* **What is expected**
Below is a listing. Quote from it, exactly, the lines from the one containing "Click the I'm Feeling Lucky button" down to the one containing "Task: Open the CAREER period dropdown", both ends included, and nothing else.

* **Records shown**
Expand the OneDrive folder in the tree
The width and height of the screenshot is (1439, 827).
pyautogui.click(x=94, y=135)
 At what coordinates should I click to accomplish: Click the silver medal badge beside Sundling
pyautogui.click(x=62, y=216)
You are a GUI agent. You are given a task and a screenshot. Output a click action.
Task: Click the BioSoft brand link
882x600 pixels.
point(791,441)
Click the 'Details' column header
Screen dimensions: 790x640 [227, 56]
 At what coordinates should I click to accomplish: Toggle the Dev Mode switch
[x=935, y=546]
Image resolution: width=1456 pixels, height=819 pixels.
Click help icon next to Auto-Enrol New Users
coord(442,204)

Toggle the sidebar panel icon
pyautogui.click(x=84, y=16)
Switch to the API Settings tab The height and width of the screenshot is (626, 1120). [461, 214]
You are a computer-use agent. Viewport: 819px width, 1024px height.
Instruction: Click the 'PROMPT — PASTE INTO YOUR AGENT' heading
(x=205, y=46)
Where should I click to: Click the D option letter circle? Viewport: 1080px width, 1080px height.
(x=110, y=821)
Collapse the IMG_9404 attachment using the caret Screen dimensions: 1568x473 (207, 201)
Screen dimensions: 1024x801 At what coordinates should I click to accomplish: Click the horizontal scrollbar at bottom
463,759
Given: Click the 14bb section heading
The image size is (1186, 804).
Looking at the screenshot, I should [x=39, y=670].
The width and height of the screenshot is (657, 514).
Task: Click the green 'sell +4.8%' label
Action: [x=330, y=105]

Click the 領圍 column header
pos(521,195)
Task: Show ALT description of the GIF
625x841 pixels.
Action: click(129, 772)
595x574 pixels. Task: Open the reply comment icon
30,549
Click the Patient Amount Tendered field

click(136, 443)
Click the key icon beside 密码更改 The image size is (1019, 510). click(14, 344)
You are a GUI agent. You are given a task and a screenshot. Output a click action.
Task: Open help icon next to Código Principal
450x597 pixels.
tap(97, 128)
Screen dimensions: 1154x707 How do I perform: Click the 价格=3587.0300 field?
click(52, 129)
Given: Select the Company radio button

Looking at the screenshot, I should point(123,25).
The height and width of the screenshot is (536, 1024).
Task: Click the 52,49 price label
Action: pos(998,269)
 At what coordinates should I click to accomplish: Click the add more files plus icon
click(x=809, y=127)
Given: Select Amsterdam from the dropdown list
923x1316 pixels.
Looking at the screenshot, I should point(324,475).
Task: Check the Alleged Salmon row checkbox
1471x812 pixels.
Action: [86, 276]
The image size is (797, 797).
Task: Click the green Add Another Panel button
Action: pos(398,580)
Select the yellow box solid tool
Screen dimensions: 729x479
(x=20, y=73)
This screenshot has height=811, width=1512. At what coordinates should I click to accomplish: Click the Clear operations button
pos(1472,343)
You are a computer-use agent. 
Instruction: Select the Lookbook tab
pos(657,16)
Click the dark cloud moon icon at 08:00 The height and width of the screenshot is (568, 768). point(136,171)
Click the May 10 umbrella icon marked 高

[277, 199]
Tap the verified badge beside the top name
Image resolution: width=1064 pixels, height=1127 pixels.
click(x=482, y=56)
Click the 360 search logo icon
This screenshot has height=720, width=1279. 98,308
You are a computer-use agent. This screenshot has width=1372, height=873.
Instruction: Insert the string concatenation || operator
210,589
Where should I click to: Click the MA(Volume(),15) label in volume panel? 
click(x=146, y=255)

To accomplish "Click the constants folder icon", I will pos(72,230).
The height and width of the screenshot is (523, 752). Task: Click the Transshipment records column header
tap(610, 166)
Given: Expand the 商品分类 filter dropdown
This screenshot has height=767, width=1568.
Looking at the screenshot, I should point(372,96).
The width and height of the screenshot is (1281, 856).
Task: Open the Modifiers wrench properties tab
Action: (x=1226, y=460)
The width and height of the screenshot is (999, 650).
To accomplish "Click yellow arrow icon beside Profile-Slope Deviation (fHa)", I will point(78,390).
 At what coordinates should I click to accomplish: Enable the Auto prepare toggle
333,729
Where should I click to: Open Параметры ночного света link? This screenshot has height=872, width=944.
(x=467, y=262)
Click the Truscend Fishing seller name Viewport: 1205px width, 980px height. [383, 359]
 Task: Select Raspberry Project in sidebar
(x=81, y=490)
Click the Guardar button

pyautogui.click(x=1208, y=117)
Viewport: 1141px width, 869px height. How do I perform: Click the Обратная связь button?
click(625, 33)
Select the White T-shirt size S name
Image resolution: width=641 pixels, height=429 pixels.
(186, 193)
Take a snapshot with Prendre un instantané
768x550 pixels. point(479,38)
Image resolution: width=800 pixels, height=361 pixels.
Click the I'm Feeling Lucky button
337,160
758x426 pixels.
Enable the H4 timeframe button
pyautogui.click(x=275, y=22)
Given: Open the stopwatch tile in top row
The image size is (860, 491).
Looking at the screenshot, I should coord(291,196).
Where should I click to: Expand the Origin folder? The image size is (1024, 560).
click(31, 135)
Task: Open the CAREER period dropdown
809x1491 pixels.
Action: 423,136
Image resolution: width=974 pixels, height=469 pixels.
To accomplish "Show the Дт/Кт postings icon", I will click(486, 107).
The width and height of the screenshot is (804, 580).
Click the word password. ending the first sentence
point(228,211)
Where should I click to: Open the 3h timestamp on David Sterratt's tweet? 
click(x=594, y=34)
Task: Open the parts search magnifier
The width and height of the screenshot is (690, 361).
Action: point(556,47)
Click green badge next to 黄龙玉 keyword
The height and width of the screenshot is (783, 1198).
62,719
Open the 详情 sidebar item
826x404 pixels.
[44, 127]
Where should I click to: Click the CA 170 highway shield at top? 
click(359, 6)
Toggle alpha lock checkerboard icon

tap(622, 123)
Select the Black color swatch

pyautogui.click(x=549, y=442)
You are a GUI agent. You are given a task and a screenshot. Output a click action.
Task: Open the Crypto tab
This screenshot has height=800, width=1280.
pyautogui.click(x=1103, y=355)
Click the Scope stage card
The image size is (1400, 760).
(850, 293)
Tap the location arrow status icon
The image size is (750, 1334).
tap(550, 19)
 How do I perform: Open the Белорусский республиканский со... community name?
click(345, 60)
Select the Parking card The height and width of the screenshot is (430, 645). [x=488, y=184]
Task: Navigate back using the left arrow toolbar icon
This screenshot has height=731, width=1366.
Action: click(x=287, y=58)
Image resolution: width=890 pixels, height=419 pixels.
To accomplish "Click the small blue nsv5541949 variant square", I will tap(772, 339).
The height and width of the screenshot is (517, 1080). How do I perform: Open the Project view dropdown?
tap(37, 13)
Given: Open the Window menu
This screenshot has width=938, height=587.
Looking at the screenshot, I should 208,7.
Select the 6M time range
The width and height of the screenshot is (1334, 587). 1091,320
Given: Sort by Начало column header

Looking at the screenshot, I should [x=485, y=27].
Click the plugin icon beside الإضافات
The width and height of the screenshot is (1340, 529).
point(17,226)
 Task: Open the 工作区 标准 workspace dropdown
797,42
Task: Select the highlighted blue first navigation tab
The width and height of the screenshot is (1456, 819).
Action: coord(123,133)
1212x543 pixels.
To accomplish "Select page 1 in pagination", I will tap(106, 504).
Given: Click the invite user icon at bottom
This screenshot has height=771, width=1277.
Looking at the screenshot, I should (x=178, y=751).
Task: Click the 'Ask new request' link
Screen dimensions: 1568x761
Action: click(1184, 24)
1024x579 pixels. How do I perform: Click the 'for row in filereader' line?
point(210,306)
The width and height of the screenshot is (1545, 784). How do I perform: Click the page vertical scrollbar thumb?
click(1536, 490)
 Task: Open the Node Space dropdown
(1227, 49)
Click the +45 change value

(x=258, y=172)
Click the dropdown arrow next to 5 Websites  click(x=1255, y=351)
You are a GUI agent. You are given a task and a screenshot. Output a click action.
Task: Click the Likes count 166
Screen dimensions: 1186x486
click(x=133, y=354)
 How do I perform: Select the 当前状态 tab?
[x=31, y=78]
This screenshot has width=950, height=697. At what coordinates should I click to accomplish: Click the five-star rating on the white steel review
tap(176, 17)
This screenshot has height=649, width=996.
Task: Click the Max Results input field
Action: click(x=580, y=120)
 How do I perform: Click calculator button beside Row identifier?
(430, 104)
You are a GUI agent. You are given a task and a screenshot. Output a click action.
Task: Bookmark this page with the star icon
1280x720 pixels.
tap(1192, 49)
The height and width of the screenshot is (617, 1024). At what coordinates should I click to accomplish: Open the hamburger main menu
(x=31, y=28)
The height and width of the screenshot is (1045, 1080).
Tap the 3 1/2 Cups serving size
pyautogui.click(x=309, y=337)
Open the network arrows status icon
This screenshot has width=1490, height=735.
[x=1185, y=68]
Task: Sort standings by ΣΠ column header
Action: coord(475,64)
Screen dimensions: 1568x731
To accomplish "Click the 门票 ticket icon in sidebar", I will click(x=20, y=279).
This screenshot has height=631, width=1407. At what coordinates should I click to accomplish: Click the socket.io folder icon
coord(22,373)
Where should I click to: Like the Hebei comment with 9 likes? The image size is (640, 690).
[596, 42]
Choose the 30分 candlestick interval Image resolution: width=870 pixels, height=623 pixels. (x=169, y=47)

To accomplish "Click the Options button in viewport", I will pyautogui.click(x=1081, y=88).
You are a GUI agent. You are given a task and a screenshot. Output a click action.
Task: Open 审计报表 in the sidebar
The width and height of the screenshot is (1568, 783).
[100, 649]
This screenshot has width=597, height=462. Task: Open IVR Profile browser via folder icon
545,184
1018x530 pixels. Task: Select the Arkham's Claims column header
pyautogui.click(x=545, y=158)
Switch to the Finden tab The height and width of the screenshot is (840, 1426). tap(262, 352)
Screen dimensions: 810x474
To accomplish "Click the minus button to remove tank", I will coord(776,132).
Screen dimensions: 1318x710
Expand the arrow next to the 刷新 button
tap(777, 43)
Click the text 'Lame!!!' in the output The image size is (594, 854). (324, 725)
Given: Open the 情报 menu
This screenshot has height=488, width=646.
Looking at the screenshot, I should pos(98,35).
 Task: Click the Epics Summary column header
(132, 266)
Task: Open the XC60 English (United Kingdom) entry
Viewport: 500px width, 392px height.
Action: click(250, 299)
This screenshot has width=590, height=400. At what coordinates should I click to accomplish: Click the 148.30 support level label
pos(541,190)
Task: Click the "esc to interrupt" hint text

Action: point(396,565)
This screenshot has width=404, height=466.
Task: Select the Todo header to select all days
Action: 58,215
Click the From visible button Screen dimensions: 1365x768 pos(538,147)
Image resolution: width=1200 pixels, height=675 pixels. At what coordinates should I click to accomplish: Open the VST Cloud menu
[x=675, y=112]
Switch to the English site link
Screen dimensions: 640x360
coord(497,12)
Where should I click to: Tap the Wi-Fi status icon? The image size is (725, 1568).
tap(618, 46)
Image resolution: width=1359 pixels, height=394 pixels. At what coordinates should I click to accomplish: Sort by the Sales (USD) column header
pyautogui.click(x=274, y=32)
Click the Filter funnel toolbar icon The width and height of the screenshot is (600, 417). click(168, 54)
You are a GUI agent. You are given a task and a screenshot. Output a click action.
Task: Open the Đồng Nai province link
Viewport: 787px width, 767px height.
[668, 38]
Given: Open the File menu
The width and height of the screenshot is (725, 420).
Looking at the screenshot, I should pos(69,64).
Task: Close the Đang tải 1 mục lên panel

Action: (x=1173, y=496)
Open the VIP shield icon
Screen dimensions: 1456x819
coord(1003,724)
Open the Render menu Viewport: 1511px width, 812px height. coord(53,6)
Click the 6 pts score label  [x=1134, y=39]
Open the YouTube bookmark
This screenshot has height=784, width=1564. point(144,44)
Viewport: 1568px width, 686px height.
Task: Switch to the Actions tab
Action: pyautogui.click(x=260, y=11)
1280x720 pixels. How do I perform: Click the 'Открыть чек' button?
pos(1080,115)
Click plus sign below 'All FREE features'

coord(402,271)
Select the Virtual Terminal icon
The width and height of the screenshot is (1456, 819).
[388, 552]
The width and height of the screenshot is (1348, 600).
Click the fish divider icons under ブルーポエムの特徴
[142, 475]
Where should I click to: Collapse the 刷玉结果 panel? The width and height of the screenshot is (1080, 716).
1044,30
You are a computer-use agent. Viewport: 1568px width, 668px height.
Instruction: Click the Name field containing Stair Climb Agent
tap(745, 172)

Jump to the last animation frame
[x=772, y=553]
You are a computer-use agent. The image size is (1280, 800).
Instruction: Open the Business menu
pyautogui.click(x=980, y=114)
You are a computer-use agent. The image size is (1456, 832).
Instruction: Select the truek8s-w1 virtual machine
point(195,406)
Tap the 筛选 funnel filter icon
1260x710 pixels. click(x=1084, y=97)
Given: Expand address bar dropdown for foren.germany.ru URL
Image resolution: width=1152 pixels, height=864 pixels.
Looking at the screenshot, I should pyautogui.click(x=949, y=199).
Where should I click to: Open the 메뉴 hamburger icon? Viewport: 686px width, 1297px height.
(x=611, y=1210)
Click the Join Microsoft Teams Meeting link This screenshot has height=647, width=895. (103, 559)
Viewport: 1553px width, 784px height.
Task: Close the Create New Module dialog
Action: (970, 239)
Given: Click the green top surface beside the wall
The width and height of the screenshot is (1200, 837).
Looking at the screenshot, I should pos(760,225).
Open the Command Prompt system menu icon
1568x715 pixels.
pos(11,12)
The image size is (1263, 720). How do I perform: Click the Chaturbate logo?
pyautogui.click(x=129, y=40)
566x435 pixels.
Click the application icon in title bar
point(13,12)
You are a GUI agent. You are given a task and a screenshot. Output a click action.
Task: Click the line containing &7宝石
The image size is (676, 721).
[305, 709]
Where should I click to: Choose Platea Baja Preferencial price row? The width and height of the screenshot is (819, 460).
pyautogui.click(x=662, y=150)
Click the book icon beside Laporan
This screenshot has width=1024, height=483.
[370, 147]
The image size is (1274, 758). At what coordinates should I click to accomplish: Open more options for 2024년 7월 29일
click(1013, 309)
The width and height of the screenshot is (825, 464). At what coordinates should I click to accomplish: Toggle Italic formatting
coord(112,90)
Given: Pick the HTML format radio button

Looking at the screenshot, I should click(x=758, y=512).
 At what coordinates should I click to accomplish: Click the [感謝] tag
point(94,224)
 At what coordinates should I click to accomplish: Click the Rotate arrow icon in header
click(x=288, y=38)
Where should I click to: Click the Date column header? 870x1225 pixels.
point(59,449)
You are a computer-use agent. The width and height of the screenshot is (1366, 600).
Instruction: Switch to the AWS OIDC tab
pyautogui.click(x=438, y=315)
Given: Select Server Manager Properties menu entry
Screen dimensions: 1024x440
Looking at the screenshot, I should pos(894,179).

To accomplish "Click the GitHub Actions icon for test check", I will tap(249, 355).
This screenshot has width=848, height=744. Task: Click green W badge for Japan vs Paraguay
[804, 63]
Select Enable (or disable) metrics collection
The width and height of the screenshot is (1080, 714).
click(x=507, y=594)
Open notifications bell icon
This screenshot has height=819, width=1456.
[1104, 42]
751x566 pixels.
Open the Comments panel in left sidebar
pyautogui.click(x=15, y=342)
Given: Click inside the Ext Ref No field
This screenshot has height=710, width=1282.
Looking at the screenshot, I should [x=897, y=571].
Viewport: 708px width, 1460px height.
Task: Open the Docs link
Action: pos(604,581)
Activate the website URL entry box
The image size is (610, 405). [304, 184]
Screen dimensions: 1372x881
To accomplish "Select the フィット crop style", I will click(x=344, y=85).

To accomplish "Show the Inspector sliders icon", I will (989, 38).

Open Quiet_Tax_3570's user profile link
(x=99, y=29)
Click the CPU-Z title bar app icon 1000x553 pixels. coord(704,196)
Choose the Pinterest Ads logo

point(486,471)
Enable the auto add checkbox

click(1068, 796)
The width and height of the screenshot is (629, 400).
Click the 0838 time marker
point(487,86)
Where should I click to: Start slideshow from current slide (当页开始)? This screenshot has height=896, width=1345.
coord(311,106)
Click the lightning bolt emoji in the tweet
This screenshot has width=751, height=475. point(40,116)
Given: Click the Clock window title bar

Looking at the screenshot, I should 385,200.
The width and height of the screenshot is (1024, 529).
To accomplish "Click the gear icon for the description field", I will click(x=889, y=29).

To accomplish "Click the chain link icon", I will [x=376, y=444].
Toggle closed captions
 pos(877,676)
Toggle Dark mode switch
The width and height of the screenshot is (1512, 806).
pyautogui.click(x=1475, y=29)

* **Result of the exercise**
Click the I'm Feeling Lucky button
337,160
758x426 pixels.
Enable the H4 timeframe button
pyautogui.click(x=275, y=22)
Given: Open the stopwatch tile in top row
The image size is (860, 491).
Looking at the screenshot, I should coord(291,196).
Where should I click to: Expand the Origin folder? The image size is (1024, 560).
click(31, 135)
Task: Open the CAREER period dropdown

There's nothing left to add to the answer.